India tops the list of fastest growing economies in the world for next ten years, a Harvard study says
New York:
India tops the list of the fastest growing economies in the world for the coming decade and is projected to grow at 7.9 per cent annually, ahead of China and the US, according to a Harvard University report.
The Centre for International Development at Harvard University said in new growth projections yesterday that countries that have diversified their economies into more complex sectors, like India and Vietnam, are those that will grow the fastest in the coming decade.
"India tops the list as the fastest growing country for the coming decade, at 7.9 per cent annually, in the economic complexity growth projections. India has made inroads in diversifying its export base to include more complex sectors, such as chemicals, vehicles, and certain electronics," the report said.

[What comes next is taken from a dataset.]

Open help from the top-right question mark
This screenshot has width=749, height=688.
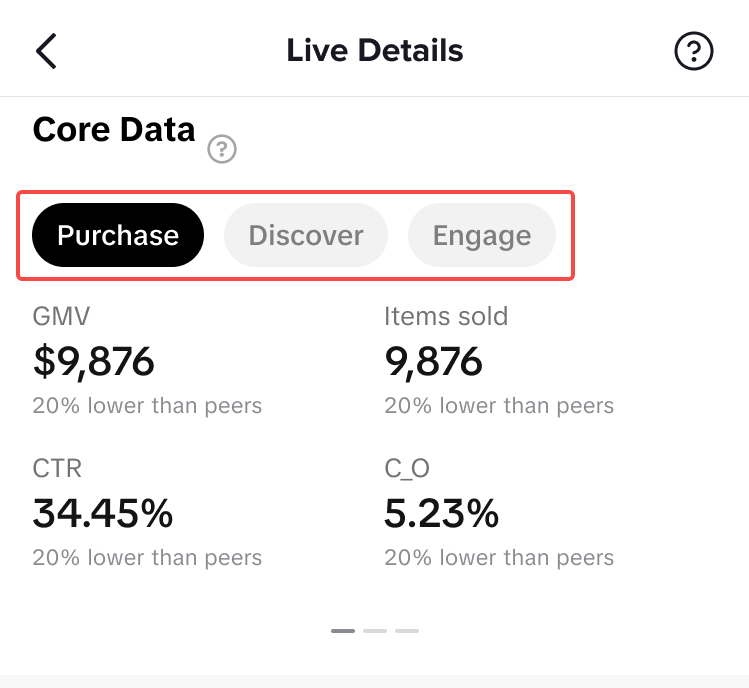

It said that India's productive capabilities far exceed expectations for its current income level, which contributes to the projection of rapid growth for the coming decade.
The researchers also find India ranks the best on the criteria termed the Complexity Opportunity Index (COI), which measures how easy it is to redeploy existing knowhow to enter new complex products.
"India's existing capabilities have not only diversified its exports, but also allow for easy redeployment into related products that depend on those capabilities, making further diversification relatively easy," it said.
China is projected to grow at 4.9 per cent annually till 2026, the US three per cent and France 3.5 per cent.
The top ranking in COI means India has many "unrealised opportunities" to diversify into related, high-value sectors to continue to drive productivity growth and job creation.
"Up to now, that potential remains unrealized, however, as India's complexity has not changed over the past decade. The rapid growth that is predicted is effectively capitalizing on previous gains in complexity," the report added.
It stressed that ensuring the long-run potential of India's economic growth will rely on realizing diversification into related products. The other major challenge will be to ensure the inclusive nature of this productive transformation, as the gains made in new chemical, vehicle and electronics exports are highly concentrated in specific localities of the subcontinent.
"Whether that knowhow can be disseminated into new areas of India will in part determine whether rapid growth can be sustained in the long-term," it said.
Director of CID, professor at Harvard Kennedy School (HKS) and the leading researcher of The Atlas of Economic Complexity, Ricardo Hausmann said that Southeast Asia continues to dominate the global growth landscape, driven by the diversification of economies into complex manufacturing, but the leading countries have shifted within the region, with the Philippines, Vietnam, Indonesia, and Thailand poised to lead growth in the coming decade.
Uganda comes second on the list of the fastest growing economies to 2026, predicted to grow at 7.5 per cent annually.
The growth projections are based on economic complexity, a single measure of each country's economy which captures the diversity and sophistication of the productive capabilities embedded in a country's exports.
The report further noted that after a decade of growth driven by record oil and commodity prices, the researchers find a landscape that has shifted in favor of more diversified economies. In sub-Saharan Africa, growth is shifting eastward from commodity-driven West Africa to East Africa, with Uganda, Tanzania (4th), and Kenya (10th) in the top 10 predicted fastest growing countries globally for the coming decade.
The researchers further point out that many low-income countries, including Bangladesh, Venezuela, and Angola have failed to diversify their knowhow and face low growth prospects.
"Others like India, Turkey, and the Philippines have successfully added productive capabilities to enter new sectors and will drive growth over the coming decade," said Sebastian Bustos, a lead CID researcher in trade and economic complexity methods.